* _The exercise_: Collect every line of the material below that contains the word "Increase", matching case exactly, and copy each of those lines in full.

* _Supplied records_:
<<<<

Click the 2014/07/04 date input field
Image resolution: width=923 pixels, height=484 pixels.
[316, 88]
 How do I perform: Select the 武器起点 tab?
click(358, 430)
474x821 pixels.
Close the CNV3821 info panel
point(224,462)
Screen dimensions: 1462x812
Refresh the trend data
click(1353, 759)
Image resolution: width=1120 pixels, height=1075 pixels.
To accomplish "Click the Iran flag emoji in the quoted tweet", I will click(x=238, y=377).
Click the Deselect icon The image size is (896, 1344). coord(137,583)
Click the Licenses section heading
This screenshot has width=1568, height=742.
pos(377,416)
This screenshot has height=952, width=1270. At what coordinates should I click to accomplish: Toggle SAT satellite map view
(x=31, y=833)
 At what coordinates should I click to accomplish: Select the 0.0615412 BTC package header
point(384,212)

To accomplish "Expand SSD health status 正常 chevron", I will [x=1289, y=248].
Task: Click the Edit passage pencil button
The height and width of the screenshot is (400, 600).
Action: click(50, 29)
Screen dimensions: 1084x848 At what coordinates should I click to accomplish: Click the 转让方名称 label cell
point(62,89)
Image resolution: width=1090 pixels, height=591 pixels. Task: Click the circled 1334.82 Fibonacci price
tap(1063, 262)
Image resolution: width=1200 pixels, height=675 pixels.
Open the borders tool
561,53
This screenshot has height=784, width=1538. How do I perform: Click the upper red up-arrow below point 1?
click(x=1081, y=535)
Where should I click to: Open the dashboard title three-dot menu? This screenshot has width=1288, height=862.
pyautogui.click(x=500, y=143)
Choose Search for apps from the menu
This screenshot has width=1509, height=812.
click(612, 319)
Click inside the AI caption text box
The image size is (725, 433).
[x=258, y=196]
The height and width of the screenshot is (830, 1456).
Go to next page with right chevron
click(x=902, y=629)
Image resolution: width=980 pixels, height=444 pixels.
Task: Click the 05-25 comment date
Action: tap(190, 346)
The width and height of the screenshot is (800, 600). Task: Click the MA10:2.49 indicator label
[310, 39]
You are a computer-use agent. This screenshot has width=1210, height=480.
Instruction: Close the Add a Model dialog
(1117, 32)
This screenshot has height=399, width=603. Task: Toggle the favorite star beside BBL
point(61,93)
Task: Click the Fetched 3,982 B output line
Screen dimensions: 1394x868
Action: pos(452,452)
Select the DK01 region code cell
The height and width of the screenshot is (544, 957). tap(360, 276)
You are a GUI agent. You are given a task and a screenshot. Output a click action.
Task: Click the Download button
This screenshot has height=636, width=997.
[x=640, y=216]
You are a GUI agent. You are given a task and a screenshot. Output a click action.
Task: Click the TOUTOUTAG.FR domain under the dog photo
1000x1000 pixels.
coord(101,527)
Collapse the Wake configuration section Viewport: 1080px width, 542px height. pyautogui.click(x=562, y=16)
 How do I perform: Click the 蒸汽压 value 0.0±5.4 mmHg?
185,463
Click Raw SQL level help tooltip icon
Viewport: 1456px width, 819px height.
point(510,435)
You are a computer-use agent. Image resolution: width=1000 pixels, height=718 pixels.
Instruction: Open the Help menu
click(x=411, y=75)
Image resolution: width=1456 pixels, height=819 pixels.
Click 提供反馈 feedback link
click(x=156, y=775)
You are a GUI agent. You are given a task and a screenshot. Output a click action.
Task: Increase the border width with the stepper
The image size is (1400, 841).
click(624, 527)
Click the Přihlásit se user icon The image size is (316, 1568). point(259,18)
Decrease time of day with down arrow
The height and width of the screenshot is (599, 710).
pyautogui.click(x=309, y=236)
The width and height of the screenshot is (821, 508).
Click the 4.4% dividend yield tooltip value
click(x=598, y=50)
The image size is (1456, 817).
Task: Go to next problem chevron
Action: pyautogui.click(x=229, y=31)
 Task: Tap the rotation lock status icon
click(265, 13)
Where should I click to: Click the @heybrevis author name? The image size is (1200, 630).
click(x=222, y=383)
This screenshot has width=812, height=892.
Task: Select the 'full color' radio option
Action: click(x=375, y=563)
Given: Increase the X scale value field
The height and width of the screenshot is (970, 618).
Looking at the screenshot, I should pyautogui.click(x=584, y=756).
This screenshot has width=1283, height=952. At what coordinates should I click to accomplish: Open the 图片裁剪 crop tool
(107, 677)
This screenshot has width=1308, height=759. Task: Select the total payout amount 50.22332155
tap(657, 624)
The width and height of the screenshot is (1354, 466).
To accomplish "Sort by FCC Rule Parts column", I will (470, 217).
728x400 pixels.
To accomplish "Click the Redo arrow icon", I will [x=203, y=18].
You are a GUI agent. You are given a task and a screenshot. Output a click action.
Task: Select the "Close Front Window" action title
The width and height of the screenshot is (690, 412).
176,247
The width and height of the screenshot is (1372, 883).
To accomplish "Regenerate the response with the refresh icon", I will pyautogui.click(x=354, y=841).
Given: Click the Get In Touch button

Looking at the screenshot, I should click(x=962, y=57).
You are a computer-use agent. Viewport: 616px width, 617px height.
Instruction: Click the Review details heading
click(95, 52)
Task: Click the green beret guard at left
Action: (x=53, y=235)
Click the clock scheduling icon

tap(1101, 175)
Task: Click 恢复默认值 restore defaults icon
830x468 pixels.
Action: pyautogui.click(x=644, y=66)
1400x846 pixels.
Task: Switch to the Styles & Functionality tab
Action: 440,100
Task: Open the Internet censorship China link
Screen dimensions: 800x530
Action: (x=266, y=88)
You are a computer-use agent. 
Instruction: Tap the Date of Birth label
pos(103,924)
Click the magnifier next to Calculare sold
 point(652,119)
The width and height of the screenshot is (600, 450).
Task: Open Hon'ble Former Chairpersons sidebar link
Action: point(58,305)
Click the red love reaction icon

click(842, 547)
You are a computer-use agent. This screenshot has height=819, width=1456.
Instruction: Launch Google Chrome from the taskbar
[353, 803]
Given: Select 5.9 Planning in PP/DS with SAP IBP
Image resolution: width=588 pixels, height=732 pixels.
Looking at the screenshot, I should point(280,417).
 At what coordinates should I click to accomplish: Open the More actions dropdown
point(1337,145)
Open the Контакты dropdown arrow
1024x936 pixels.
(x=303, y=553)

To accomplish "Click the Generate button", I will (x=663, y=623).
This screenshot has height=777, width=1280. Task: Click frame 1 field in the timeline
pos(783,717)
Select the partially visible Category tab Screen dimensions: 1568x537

>>>>

* _The response_:
Task: Increase the border width with the stepper
Given: Increase the X scale value field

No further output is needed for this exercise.